MATERIAL FOR THE TASK:

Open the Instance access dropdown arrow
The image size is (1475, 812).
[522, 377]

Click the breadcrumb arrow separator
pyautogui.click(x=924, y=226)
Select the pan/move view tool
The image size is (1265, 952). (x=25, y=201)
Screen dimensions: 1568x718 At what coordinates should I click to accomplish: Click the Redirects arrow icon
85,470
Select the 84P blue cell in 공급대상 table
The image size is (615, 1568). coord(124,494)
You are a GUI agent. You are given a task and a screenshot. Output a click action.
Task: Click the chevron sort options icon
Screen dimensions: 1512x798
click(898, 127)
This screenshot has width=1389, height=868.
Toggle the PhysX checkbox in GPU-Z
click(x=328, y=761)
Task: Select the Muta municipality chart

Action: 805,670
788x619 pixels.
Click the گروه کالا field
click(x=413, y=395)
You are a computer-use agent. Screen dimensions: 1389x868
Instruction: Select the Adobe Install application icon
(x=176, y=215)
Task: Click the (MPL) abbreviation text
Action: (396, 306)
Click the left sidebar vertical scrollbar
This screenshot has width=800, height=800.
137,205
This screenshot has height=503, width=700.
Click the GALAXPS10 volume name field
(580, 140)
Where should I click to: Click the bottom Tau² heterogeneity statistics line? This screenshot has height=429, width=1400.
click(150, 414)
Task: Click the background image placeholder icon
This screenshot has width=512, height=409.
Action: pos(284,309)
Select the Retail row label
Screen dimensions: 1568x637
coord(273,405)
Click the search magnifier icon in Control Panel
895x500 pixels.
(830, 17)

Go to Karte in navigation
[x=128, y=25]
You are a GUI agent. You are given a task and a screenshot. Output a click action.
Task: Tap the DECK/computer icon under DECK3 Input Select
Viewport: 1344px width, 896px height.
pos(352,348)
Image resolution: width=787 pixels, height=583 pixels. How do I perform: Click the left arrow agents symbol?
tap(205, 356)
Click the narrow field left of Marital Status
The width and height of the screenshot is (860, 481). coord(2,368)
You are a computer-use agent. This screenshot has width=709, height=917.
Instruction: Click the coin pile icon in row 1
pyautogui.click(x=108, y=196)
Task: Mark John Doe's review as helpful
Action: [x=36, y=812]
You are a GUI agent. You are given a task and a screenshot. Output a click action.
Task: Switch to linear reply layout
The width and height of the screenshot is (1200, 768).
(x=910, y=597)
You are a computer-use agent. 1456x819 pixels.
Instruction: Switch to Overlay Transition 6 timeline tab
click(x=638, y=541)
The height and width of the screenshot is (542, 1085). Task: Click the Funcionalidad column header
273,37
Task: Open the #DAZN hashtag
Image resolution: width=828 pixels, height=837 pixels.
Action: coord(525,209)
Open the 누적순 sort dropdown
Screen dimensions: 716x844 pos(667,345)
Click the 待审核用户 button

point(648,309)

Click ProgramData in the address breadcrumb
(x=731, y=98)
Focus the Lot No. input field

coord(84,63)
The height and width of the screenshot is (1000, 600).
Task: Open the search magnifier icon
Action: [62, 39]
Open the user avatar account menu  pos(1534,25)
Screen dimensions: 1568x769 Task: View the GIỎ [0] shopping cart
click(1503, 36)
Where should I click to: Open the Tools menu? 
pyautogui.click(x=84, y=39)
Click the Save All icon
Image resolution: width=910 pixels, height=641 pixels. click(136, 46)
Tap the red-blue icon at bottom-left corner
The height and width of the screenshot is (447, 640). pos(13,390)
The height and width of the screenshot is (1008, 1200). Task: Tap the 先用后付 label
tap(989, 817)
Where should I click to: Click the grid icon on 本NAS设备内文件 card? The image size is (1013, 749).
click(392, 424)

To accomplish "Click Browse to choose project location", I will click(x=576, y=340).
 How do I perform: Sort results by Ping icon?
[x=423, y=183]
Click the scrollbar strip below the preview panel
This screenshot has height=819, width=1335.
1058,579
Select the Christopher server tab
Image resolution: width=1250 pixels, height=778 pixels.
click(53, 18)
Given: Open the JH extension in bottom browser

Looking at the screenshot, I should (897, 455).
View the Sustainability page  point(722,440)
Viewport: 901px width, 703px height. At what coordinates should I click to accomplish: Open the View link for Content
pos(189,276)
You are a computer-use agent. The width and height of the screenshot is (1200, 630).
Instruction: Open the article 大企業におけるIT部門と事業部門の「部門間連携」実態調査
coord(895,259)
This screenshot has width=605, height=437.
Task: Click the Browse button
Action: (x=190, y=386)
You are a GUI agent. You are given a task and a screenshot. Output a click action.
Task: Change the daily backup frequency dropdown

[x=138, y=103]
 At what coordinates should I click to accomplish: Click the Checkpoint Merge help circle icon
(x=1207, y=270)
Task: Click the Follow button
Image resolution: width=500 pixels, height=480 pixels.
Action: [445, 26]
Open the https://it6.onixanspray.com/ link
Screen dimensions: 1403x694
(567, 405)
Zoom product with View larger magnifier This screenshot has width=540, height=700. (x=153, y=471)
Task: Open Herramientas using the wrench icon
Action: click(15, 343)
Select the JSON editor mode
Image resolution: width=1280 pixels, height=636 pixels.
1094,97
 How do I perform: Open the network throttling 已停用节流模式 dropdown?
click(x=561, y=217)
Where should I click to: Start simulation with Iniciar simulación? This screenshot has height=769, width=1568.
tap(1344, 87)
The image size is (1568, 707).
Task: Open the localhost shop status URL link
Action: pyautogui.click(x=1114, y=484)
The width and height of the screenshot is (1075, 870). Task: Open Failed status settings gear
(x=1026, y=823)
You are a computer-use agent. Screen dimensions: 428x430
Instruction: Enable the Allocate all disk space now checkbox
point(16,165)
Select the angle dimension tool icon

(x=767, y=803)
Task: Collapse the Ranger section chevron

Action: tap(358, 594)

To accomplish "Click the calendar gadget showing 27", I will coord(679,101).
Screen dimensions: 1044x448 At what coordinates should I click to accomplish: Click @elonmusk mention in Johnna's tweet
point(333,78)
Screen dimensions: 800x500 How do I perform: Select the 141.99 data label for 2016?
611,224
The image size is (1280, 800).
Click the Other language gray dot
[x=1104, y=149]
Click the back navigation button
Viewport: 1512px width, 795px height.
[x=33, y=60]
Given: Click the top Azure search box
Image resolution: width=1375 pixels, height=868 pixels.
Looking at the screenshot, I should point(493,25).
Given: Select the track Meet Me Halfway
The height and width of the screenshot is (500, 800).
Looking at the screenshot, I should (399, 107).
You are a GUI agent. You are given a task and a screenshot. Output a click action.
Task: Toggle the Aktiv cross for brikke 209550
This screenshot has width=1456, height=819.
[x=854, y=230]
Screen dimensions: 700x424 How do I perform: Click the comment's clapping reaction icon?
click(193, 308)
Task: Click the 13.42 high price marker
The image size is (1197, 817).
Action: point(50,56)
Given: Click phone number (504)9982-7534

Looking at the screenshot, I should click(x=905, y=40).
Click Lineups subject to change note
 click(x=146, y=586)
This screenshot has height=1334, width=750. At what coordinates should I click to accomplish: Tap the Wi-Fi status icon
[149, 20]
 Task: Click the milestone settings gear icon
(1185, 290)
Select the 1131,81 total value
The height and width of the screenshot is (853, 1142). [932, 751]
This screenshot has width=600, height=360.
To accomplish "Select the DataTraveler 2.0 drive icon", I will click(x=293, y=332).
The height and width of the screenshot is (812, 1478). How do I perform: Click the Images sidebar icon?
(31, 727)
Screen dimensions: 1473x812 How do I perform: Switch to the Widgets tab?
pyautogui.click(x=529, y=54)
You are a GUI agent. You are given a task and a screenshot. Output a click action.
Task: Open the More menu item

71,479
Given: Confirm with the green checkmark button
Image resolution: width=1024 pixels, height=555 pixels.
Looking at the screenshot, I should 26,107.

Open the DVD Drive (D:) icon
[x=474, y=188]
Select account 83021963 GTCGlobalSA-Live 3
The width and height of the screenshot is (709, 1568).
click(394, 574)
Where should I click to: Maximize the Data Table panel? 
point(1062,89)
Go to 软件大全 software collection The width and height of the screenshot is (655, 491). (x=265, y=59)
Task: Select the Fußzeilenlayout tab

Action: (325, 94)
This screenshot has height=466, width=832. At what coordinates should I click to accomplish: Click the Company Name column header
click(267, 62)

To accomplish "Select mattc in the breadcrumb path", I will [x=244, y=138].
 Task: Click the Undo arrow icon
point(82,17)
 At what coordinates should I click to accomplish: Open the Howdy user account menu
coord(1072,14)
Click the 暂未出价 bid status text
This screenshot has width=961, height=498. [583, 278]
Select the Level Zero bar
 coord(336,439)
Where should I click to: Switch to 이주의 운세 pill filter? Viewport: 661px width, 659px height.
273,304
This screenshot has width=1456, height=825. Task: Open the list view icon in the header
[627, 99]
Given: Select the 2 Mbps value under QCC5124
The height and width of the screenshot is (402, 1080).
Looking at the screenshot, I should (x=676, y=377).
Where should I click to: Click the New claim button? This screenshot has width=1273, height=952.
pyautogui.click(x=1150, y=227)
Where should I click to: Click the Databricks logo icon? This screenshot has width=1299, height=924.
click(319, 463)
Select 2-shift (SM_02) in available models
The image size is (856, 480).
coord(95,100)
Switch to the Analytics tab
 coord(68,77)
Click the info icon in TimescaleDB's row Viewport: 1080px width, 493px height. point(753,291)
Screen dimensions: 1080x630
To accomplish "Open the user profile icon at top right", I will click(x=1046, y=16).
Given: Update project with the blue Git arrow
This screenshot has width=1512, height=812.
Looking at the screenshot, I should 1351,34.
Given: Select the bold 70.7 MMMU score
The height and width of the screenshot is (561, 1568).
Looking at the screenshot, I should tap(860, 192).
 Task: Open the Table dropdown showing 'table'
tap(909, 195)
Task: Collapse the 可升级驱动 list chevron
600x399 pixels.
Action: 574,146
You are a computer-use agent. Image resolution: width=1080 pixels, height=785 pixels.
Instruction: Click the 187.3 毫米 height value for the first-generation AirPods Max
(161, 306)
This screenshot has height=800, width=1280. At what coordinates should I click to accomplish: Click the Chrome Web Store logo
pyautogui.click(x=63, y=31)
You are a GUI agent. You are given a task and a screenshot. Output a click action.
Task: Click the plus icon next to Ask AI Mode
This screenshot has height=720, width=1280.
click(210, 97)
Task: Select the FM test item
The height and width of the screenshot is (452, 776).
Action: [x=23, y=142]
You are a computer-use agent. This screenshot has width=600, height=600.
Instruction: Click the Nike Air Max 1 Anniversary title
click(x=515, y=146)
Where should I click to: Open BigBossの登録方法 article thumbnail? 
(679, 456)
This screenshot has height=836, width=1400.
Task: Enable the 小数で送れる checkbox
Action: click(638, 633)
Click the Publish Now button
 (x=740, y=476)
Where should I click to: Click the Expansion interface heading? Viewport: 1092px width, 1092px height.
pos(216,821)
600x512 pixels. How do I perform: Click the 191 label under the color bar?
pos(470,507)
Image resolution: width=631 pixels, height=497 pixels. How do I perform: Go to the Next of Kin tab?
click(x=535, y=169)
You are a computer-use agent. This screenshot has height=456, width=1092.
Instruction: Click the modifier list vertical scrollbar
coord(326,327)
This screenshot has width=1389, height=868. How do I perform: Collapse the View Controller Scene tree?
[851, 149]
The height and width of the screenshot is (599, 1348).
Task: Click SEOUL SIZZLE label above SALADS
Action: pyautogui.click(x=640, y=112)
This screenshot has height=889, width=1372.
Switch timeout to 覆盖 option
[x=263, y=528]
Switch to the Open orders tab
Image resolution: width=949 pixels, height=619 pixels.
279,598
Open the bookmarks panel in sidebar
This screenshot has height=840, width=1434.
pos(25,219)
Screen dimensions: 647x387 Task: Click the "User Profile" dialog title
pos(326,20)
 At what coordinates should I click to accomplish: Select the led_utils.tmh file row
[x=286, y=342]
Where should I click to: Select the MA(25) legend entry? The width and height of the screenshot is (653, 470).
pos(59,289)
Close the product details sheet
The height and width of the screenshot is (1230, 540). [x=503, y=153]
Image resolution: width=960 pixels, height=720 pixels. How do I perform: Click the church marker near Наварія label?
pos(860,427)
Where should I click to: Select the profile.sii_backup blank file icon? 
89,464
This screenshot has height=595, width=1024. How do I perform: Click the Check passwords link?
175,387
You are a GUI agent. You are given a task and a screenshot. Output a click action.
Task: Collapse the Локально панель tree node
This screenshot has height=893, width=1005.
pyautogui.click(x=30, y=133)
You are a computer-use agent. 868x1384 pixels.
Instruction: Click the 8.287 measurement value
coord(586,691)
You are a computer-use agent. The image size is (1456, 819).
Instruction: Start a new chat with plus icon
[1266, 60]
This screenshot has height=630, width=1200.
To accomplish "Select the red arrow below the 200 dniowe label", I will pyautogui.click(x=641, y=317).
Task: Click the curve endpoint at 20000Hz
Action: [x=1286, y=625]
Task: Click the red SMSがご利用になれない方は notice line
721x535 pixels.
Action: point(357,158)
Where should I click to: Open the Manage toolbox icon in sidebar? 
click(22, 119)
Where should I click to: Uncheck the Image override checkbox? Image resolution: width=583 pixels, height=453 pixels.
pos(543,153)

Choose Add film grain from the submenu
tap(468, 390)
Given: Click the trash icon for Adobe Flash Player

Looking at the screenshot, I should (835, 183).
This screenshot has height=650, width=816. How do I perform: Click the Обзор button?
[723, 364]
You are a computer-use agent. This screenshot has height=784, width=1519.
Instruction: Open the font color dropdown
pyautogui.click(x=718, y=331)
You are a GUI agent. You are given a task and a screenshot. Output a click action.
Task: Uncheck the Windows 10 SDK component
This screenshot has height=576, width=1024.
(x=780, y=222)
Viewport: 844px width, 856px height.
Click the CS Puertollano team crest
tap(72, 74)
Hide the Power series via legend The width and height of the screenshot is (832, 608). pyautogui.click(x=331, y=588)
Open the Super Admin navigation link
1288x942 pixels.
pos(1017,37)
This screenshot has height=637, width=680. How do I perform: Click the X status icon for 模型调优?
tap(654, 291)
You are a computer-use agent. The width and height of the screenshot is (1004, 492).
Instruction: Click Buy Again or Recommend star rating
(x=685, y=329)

SET TASK:
Rewrite the items from the line with "Choose Add film grain from the submenu" through the end of the items, swapping "Instruction" for "Step" and leaving everything else unchanged.

COMPLETE RESPONSE:
Choose Add film grain from the submenu
tap(468, 390)
Given: Click the trash icon for Adobe Flash Player

Looking at the screenshot, I should (835, 183).
This screenshot has height=650, width=816. How do I perform: Click the Обзор button?
[723, 364]
You are a computer-use agent. This screenshot has height=784, width=1519.
Step: Open the font color dropdown
pyautogui.click(x=718, y=331)
You are a GUI agent. You are given a task and a screenshot. Output a click action.
Task: Uncheck the Windows 10 SDK component
This screenshot has height=576, width=1024.
(x=780, y=222)
Viewport: 844px width, 856px height.
Click the CS Puertollano team crest
tap(72, 74)
Hide the Power series via legend The width and height of the screenshot is (832, 608). pyautogui.click(x=331, y=588)
Open the Super Admin navigation link
1288x942 pixels.
pos(1017,37)
This screenshot has height=637, width=680. How do I perform: Click the X status icon for 模型调优?
tap(654, 291)
You are a computer-use agent. The width and height of the screenshot is (1004, 492).
Step: Click Buy Again or Recommend star rating
(x=685, y=329)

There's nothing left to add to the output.